Exercise prompt → Pull out each line of the material below that contains the word "pixels", and copy those lines as they appear.

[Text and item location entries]
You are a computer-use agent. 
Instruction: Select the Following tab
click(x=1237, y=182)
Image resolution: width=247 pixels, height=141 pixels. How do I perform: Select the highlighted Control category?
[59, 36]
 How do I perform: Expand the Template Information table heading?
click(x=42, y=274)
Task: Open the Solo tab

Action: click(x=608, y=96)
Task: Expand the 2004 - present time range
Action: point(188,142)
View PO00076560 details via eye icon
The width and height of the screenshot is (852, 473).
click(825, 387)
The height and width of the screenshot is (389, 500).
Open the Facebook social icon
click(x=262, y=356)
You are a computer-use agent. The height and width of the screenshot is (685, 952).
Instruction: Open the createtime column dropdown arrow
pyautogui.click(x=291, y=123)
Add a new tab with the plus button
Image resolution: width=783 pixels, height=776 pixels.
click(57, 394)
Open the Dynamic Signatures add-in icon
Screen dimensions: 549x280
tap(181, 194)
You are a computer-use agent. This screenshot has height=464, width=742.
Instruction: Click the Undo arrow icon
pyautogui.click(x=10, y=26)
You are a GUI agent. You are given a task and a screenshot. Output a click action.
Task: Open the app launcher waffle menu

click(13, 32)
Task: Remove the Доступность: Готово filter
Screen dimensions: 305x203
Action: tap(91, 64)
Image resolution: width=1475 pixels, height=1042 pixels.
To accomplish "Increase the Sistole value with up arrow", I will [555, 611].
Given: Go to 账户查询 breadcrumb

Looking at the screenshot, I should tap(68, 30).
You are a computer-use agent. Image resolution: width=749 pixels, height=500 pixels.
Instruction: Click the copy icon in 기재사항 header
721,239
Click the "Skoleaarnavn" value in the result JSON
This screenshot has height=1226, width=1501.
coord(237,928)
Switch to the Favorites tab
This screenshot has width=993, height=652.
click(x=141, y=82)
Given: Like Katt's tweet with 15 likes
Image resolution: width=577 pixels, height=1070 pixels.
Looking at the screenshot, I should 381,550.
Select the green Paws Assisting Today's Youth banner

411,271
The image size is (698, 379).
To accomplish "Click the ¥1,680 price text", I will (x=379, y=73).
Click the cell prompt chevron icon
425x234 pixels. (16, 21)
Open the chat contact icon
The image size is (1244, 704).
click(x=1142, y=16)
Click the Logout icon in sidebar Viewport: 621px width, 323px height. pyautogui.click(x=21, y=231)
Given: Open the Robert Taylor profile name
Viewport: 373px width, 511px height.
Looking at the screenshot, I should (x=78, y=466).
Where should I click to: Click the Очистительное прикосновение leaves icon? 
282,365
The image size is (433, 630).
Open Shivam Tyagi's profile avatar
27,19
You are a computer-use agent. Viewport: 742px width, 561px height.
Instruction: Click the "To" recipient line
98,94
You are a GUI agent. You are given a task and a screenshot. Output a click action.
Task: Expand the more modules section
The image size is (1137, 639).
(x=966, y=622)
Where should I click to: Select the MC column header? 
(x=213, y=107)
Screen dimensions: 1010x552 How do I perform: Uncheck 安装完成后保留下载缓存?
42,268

Solution →
Image resolution: width=247 pixels, height=141 pixels. How do I perform: Select the highlighted Control category?
Image resolution: width=783 pixels, height=776 pixels.
Image resolution: width=1475 pixels, height=1042 pixels.
You are a computer-use agent. Image resolution: width=749 pixels, height=500 pixels.
Image resolution: width=577 pixels, height=1070 pixels.
425x234 pixels. (16, 21)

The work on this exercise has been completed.